Much like Mr Noon in the last ‘why do you teach maths’ blog, I went to university and didn’t really know what I wanted to do. I did some school outreach work with local secondary children in my final year, and my lecturer mentioned that I should think about being a teacher. Again like Martin Noon, I have family that had been teachers, so it seemed like a well-trodden path. I didn’t start immediately though, I wanted to join the circus first. But after six months of setting my hair on fire I thought it was time for a change in career. Also it was getting cold and I was getting cabin fever in the van.
When I started teaching I thought that basically everyone else had it backwards and they didn’t really know what teaching was all about. I relied really heavily on my presence and presentation. I know I could hold a crowd even without my flammable hair, and I thought that was what teaching was. It was a show with nice activities. Over the last 15 years my attitude has changed. When I started I could not be taught, I went to all the staff training and in my mind I was going to learn nothing. And learn nothing I did. But about 3 years in post I went to a training day and the fella was doing Active Learning. It was a real Argyris and Schön busting transformative moment. I got past all that ‘defensive reasoning’ and actually changed my attitude and approach to teaching. All in one morning.
I still want my students to be mathematicians, not passers of maths assessment, but I see them less and less. I am more and more removed from them. I know that I have started seeing them as cohorts that I can get a handle on by looking at large tables of data.
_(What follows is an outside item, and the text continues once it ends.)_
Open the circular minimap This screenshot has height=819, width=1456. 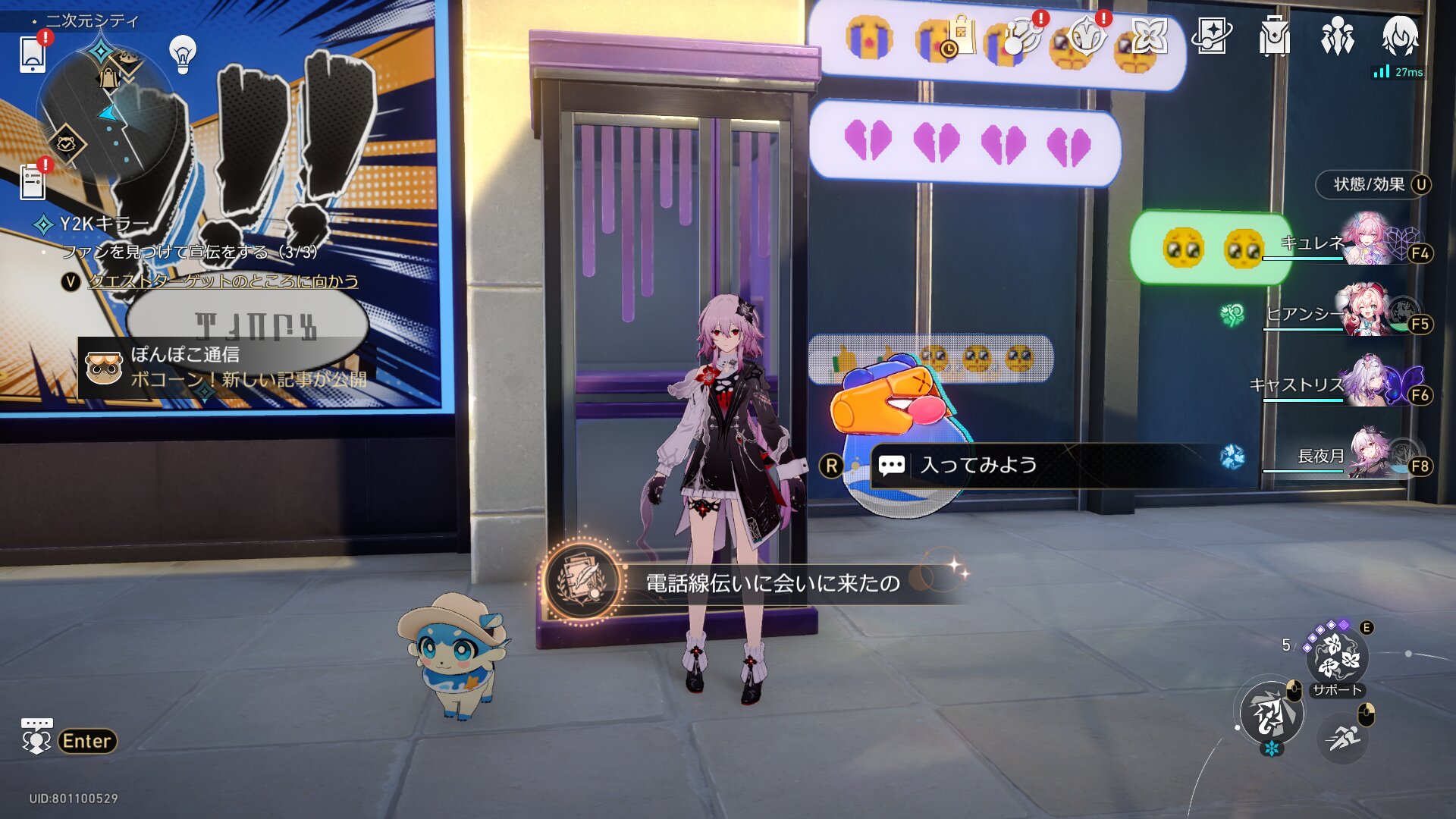point(106,114)
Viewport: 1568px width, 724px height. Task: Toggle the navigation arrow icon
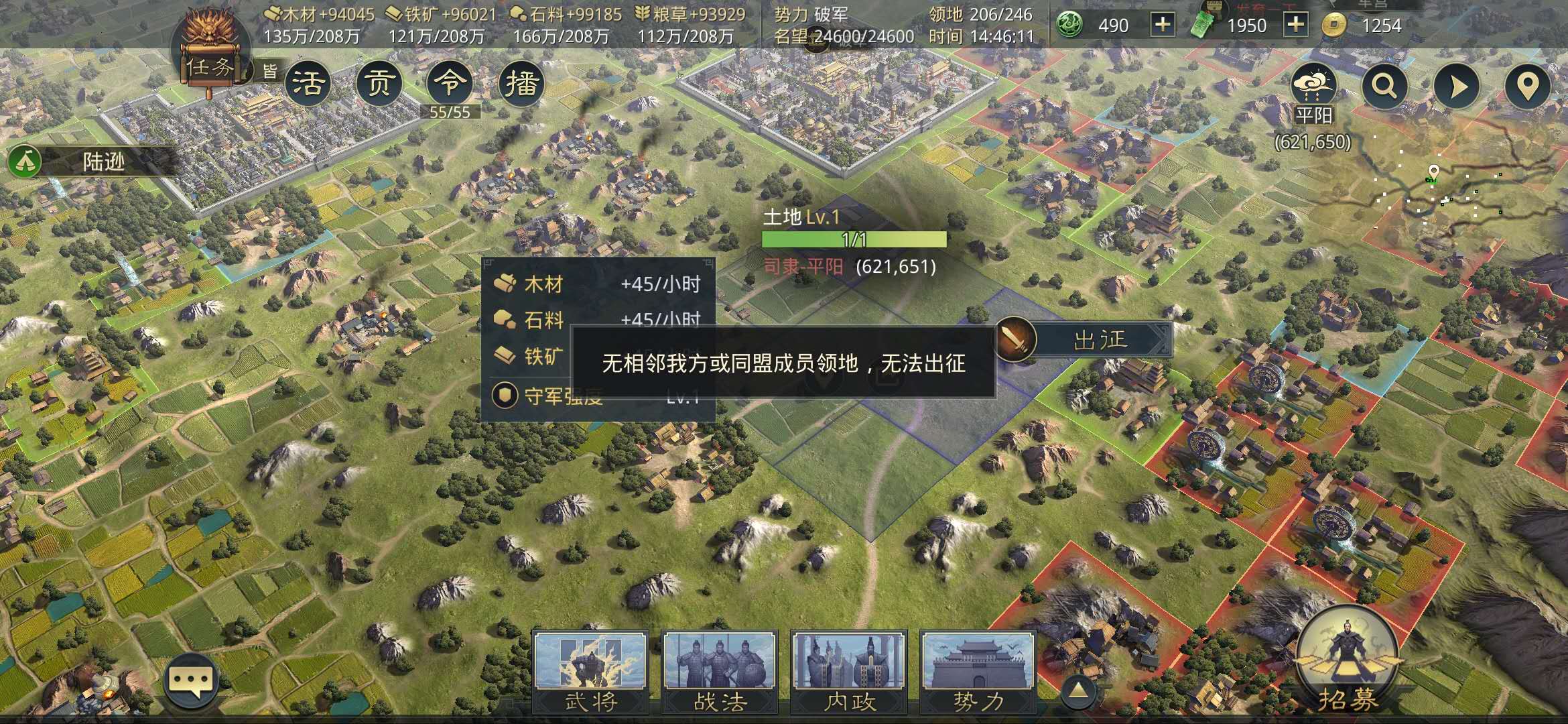[x=1457, y=87]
The ones I see are generally those that are coming to complain, or to be disciplined. Sometimes they are whole classes of students who have complained so we have had to move a teacher and someone has to take them. That someone should be me; I can’t ask my teams to pick up the slack.
I have always tried as HOF to let my teachers teach. They know the students better; their time is best spent planning and delivering fantastic lessons. I spend lots of my time arguing, deflecting, stopping and modifying tasks that are required of them. But they never see what they didn’t have to do or what it was like yesterday. They only see what they are being asked to do now. And I find that frustrating, because it does not help anyone to say it ‘but you should have seen the alternative…’ . I think that is the case all the way up. As long as there is someone above asking, then there is someone below answering, and that’s how it goes until I become principal, or Secretary of State.
I would really like to be better at balancing the listening, hearing and requesting parts of my job.
What was interesting in reading Lauren’s blog, is that I recognize what she was saying. I think to some extent I have lost those elements of my role that she describes. It is important to me that I am a good teacher, but part of that is because I need my teams to know that I am good. I need to be the teaching member of SLT and I need my students to rate my teaching highly. But the reason for that ‘need to be good’ is corrupted by the political nature of working in schools. I wanted to be good because it was what my students needed. Now I need to be good because it allows me to manipulate the levers of the machine to drive up quality. It adds weight to my learning walks, and my marking reviews.
I teach circus skills in my own children’s primary school as an afterschool club. I leave my school on time once a week, and when I get there none of them know me as Mr Lockyer. I’m the circus man, and I teach them. I teach them really well. I plan it, I monitor, I assess, and they get better. They reflect, they set their own targets, they ask for feedback and validation and none of it is written down anywhere else but on the side of the circus box, none of it is weighed or verified. They love it. Sometimes they squeal with the very joy of acquiring a new skill.
And at no point do I need to set my hair on fire.